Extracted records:
▼

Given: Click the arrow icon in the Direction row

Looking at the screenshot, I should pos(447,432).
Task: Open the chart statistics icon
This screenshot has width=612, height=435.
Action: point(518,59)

▲

Exercise task
Can you write out every one of the rows above again, word for word and with nothing changed?

Problem solution
Given: Click the arrow icon in the Direction row

Looking at the screenshot, I should pos(447,432).
Task: Open the chart statistics icon
This screenshot has width=612, height=435.
Action: point(518,59)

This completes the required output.